On Monday, 30 December 2013 at 21:40:58 UTC, Thomas Gann wrote:
I've written a Markov bot in D, and I have function whose job
it is to take an input string, convert all newline characters
to spaces and all uppercase letters to lowercase, and then
return an array of words that are generated by splitting the
string up by whitespace. Here is the function is question:
string[] split_sentence(string input)
{
string line;
foreach(c; input)
{
if(c == '\n' || c == '\r')
line ~= ' ';
else
line ~= c.toLower();
}
return line.splitter(' ').filter!(a => a.length).array;
}
Obviously, one issue is that because the string is immutable, I
can't modify it directly, and so I actually build an entirely
new string in place. I would have just made a mutable duplicate
of the input and modify that, but then I would get errors
returning, because it expects string[] and not char[][]. Is
there a more elegant way to do what I'm doing?
A few points:
by declaring a new string and appending to it you are risking a
lot of allocations. Either use std.array.appender or allocate the
array with the correct size at the beginning.
using .array on the end of the ufcs chain is yet another
allocation. It can be avoided using std.algorithm.copy to copy
the result back in to 'line'
In my opinion the whole API would be better as range-based:
auto splitSentence(R)(R input)
if(isInputRange!R)
{
return input
.map!(c => (c == "\n"[0] || c == "\r"[0]) ? ' ' :
c.toLower)
.splitter!(' ')
.filter!(a => !(a.empty));
}

************

EXERCISE TASK 1
Could you turn the listing below into a JSON list of strings, one per line, leaving out blank lines?

************

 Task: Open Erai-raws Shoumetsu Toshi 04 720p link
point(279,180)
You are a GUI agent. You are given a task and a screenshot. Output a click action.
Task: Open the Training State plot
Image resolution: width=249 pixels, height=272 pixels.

************

EXERCISE TASK 2
In the thread, why does the function build an entirely new string instead of modifying the input or a mutable duplicate of it?

CORRECT RESULT 1
[
  " Task: Open Erai-raws Shoumetsu Toshi 04 720p link",
  "point(279,180)",
  "You are a GUI agent. You are given a task and a screenshot. Output a click action.",
  "Task: Open the Training State plot",
  "Image resolution: width=249 pixels, height=272 pixels."
]

CORRECT RESULT 2
The input string is immutable, so it can't be modified directly. Making a mutable duplicate and modifying that would have caused errors when returning, because the function expects string[] rather than char[][].